UK CPI Review: Fresh and Marked Fall Resumes as Core Slips to Cycle-Low?
Although most aspects of the January CPI came in a notch above BoE thinking, the clear fall in the headline rate and further looser labor market messages still point to a BoE rate cut next month, not least given the likely return to the 2% target by April. These projected falls started with these January numbers (Figure 1) where airfare distortions which pushed up the December outcome unwind, and where base effects helped reduce food inflation – albeit where PPI numbers also point to softer such price pressures. As a result, the headline CPI rate fell from December’s 3.4% to 3.0% (a 10-mth low). Services and the core rate fell both 0.1 ppt to 4.4% ad a new cycle low of 3.1% for the latter. Notably such declines have been signalled for some time by adjusted m/m data (Figure 2), with already-soft wage figures likely to result in lower underlying inflation ahead (Figure 3).
Figure 1: Headline Falls Clearly

Source: ONS, Continuum Economics, % chg y/y
Admittedly, not all aspects of the CPI data are reassuring, with a further rise in catering services inflation, often seen as an indicator of price persistence given that the sector’s cost base is very much wage related. Even so, the evidence on this is mixed with HMRC pay data very clearly slowing as slowing in wage inflation for accommodation and food services. Regardless there are very clearly reassuring aspects most notable in even lower rental inflation which at just over 3% has more than halved in the last year, surely an added sign that the housing market is in the doldrums.
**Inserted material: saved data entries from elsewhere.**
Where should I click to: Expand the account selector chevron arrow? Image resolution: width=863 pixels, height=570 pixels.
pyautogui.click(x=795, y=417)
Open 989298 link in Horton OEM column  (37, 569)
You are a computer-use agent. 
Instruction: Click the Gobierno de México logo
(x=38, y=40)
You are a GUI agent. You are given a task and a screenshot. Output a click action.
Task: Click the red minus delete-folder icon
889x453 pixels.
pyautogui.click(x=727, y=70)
There is also a further slowing in non-energy goods inflation which probably reflects both weak global demand and dumping of goods by China produce once destined for the U.S.
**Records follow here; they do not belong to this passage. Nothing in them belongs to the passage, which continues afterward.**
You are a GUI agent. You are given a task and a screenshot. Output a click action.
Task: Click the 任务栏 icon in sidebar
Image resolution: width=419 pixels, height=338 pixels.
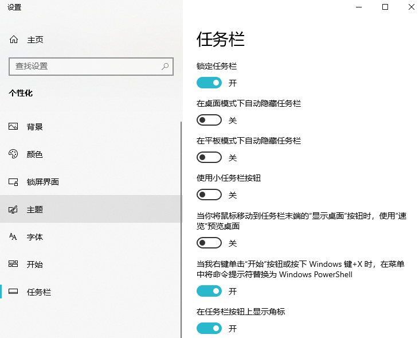point(14,292)
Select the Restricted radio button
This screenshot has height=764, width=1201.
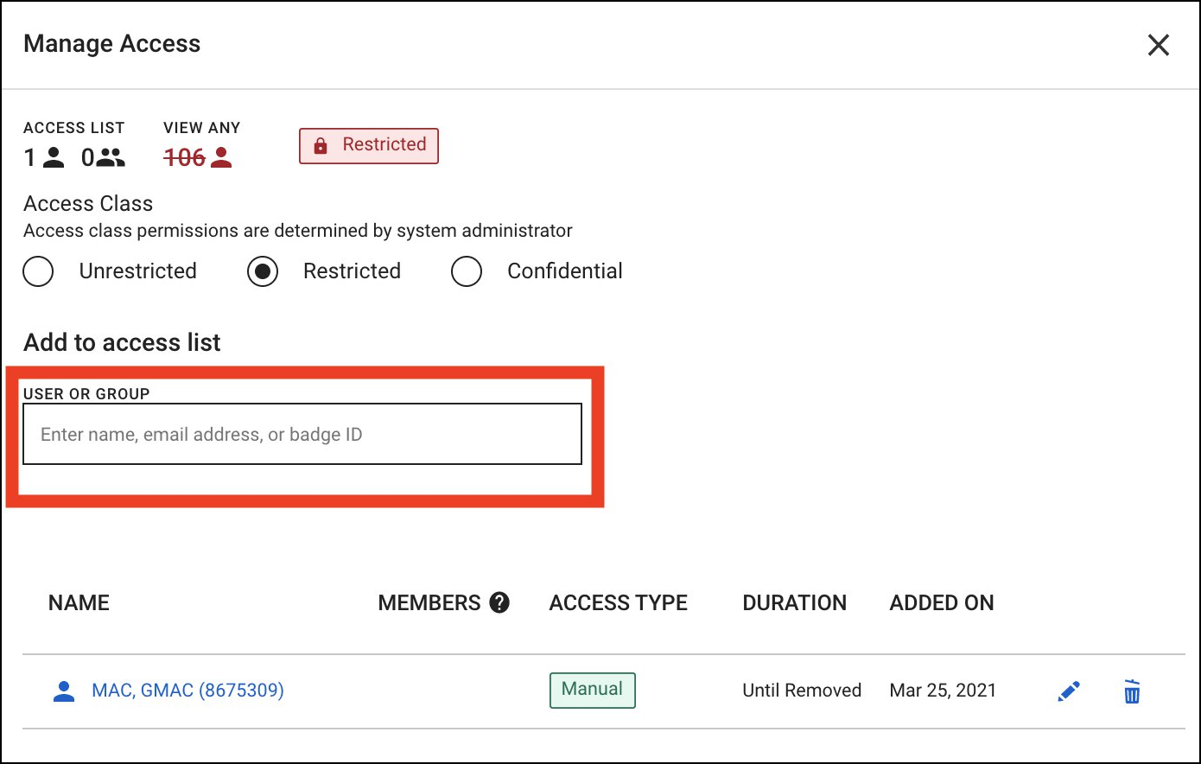[x=262, y=271]
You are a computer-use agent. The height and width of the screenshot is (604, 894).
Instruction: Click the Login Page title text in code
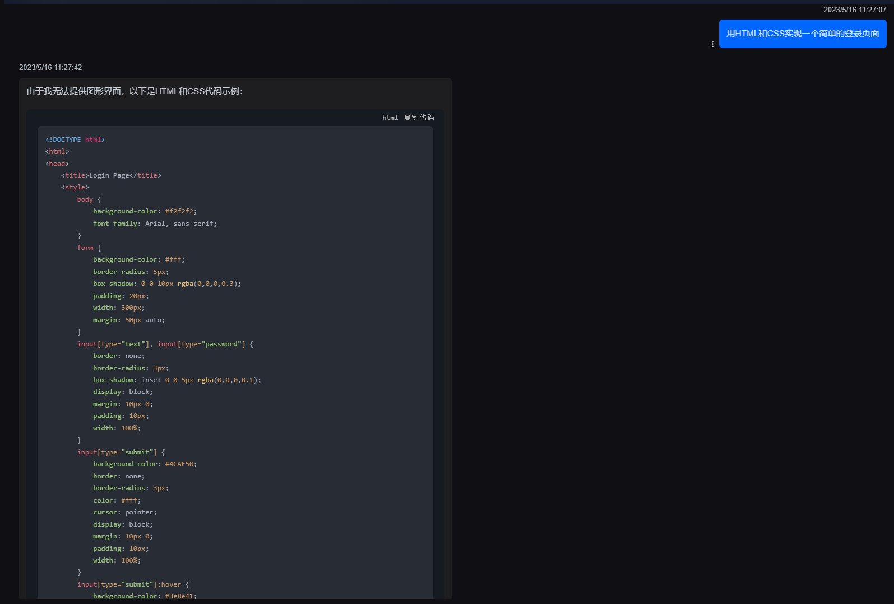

Although we have been flagging a fall in CPI headline inflation rate down to the 2% target sometime in the spring, this line of thinking is becoming more widespread, helped by some recent Budget measures. Notably the BoE is now suggesting that inflation will fall to 2.1% by April, partly reflecting base effects and largely stay there through Q2. We see a similar drop but (unlikely the BoE’s anticipated more modest drop) also that this will be accompanied by a fall in the core rate to just over 2% by mid-year.
Figure 2: Short-Term Core Inflation Consistent with Target for Some Time?

Source: ONS, Continuum Economics, % chg
Partly this reflects nothing more than an extension of what recent adjusted m/m data have been suggesting with core rates on this basis already consistent with the 2% target (Figure 2).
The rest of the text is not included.